= Task to complete =
Copy out each line of the listing that has the word "computer" in it.

= The data =
↓↓↓

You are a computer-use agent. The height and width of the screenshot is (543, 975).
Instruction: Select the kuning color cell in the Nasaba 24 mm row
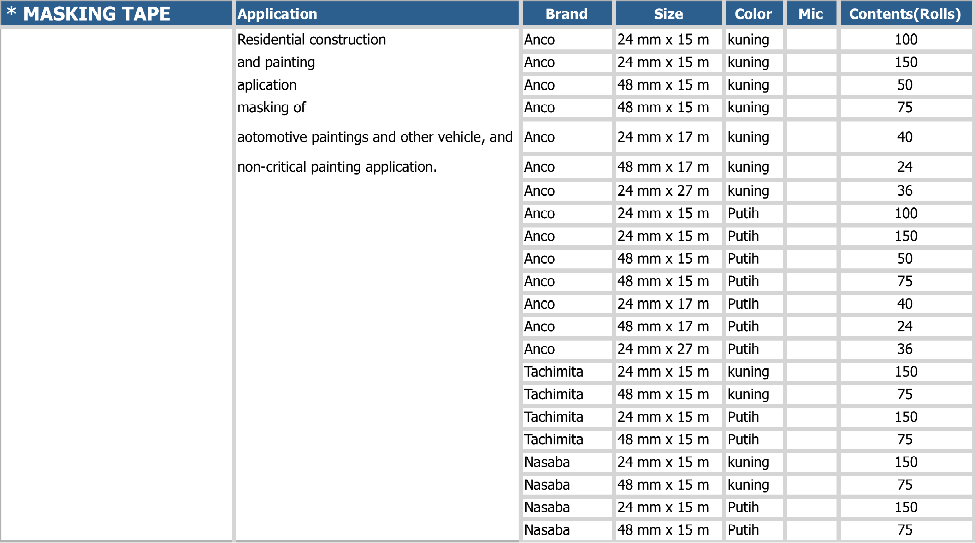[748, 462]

↑↑↑
↓↓↓

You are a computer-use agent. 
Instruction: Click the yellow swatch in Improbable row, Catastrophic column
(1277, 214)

↑↑↑
↓↓↓

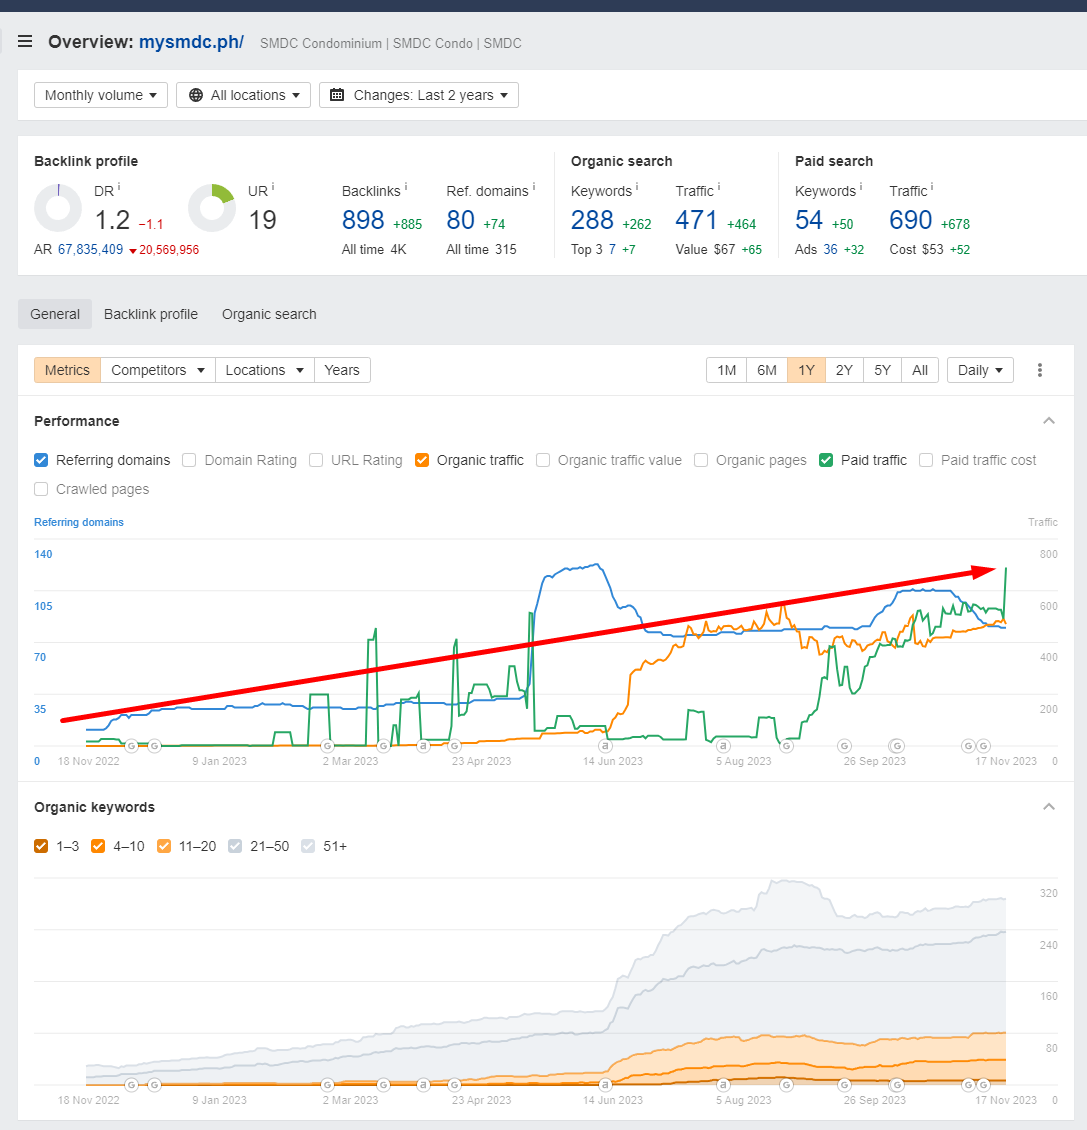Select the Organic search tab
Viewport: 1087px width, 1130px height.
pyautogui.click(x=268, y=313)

↑↑↑

= Task answer =
You are a computer-use agent. The height and width of the screenshot is (543, 975).
You are a computer-use agent. 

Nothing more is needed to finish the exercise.